##### Records for the task #####

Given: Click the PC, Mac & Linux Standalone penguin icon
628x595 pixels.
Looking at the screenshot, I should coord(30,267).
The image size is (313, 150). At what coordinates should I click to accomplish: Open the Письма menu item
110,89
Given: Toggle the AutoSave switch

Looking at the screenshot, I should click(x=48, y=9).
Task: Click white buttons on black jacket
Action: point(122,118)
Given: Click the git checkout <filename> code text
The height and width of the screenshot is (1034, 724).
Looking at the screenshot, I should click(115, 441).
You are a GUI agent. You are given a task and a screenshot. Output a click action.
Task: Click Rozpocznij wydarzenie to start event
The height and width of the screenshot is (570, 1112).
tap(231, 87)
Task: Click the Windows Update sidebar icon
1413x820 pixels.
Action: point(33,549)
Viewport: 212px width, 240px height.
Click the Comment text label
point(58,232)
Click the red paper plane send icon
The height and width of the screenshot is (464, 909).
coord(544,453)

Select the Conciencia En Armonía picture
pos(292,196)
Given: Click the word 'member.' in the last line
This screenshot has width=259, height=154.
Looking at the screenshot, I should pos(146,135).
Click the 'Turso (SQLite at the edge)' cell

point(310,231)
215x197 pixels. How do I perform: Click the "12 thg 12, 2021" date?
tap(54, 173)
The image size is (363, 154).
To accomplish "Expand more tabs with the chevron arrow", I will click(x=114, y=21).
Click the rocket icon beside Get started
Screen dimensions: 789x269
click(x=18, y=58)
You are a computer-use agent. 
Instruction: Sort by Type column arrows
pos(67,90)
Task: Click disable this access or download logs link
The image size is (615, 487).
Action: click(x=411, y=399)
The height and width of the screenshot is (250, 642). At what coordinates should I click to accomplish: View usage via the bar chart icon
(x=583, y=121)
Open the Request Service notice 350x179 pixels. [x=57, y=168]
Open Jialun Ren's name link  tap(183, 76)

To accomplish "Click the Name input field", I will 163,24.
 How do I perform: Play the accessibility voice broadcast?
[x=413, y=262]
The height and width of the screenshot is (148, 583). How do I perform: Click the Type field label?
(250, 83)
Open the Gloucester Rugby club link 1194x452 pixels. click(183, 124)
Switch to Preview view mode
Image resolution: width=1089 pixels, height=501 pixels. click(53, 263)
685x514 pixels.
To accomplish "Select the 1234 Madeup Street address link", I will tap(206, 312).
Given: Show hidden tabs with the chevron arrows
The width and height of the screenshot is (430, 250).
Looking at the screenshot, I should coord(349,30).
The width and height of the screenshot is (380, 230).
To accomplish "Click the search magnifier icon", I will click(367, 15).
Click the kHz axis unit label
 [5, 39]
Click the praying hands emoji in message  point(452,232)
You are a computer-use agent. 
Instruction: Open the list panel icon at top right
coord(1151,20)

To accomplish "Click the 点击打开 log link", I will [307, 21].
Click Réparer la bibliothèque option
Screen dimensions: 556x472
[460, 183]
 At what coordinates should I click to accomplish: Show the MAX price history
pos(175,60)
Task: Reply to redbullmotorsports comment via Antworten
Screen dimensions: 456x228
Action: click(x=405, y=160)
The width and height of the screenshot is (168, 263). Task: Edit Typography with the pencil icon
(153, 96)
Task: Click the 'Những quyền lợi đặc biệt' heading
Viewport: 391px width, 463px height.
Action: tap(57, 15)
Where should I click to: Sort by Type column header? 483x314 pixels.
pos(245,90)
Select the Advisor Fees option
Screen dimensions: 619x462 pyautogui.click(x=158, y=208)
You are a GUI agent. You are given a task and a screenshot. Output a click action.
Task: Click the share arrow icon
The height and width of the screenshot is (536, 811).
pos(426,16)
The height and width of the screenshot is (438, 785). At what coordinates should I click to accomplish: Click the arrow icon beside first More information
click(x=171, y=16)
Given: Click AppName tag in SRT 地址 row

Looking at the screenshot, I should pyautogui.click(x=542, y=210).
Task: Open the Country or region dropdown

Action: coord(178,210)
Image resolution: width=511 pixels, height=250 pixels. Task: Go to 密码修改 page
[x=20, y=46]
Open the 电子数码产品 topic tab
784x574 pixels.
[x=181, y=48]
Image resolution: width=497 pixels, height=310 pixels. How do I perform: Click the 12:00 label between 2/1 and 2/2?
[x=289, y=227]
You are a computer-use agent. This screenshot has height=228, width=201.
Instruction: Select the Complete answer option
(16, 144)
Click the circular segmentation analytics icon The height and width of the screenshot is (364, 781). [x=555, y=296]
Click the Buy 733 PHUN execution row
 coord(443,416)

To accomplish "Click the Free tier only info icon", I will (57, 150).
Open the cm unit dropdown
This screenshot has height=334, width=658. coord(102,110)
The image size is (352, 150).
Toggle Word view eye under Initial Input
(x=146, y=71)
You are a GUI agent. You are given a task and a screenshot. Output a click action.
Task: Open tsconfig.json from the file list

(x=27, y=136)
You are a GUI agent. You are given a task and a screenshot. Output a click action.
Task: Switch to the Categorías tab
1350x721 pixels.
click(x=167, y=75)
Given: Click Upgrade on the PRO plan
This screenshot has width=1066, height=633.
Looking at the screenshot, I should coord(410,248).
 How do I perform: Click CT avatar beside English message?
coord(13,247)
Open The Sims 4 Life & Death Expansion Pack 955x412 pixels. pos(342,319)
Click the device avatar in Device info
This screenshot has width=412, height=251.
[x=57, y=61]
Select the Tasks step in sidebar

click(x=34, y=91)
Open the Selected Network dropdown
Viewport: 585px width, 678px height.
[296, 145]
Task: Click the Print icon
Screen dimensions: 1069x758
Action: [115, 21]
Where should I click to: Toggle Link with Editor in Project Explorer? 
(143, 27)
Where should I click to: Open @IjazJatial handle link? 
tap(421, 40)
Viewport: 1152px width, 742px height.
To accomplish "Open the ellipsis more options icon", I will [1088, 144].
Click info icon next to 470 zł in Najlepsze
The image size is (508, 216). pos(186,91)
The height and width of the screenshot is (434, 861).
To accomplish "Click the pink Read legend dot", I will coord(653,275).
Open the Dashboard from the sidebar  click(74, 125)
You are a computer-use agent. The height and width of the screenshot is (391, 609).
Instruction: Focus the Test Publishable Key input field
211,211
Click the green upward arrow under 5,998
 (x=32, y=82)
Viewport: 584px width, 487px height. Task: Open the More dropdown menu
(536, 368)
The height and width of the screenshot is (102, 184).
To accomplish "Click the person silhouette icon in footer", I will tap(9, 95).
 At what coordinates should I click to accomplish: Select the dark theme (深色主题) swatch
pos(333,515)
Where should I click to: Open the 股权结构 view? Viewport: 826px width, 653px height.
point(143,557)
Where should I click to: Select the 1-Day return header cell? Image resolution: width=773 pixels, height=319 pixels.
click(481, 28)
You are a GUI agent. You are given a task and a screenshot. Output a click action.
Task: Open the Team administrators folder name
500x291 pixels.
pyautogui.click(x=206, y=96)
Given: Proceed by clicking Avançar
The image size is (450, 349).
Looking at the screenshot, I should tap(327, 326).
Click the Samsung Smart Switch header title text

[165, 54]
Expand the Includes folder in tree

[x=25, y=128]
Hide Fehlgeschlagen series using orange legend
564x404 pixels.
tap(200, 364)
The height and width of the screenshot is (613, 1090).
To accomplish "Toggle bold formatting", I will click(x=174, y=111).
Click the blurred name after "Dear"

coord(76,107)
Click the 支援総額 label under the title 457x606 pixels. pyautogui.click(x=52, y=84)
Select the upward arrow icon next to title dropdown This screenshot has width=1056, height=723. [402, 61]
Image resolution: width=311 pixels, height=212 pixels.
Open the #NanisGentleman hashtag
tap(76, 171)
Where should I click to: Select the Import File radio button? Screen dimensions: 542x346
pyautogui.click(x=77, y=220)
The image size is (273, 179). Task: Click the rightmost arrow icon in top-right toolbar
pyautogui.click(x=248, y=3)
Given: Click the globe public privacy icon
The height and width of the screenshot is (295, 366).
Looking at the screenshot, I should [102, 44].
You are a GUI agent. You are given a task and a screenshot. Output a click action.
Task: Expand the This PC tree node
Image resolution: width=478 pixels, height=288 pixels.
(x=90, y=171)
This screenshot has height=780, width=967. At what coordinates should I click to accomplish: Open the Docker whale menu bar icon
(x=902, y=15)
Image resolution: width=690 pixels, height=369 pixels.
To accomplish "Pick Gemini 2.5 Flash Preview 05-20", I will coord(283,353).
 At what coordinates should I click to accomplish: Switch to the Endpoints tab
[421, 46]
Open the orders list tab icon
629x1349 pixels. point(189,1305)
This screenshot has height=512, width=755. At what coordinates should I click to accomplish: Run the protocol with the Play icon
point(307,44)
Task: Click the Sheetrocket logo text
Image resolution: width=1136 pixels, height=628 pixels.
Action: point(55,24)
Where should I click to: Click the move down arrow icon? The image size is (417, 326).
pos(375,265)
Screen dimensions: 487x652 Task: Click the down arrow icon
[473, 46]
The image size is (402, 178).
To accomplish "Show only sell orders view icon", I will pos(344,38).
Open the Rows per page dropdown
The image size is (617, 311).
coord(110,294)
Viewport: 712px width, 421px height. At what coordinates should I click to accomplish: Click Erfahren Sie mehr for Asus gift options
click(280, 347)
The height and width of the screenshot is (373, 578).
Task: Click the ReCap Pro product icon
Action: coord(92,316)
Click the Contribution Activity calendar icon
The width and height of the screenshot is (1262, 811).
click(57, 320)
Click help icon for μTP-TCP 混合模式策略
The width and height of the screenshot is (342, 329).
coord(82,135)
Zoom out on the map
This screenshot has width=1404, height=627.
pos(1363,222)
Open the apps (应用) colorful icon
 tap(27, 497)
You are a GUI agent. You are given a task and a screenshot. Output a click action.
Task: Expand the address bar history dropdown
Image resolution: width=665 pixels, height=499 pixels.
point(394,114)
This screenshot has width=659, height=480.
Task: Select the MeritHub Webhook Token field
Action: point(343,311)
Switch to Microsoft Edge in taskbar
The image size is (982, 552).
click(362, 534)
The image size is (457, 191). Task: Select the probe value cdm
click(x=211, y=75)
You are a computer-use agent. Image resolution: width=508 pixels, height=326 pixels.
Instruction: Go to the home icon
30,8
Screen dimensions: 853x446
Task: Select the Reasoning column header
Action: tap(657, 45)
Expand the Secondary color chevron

#####

■ **Task to carry out**
Filter the preceding entries down to the lines with "computer".

■ **Solution to this problem**
You are a computer-use agent. 
You are a computer-use agent. 
You are a computer-use agent. This screenshot has height=228, width=201.
You are a computer-use agent. The height and width of the screenshot is (391, 609).
You are a computer-use agent. Image resolution: width=508 pixels, height=326 pixels.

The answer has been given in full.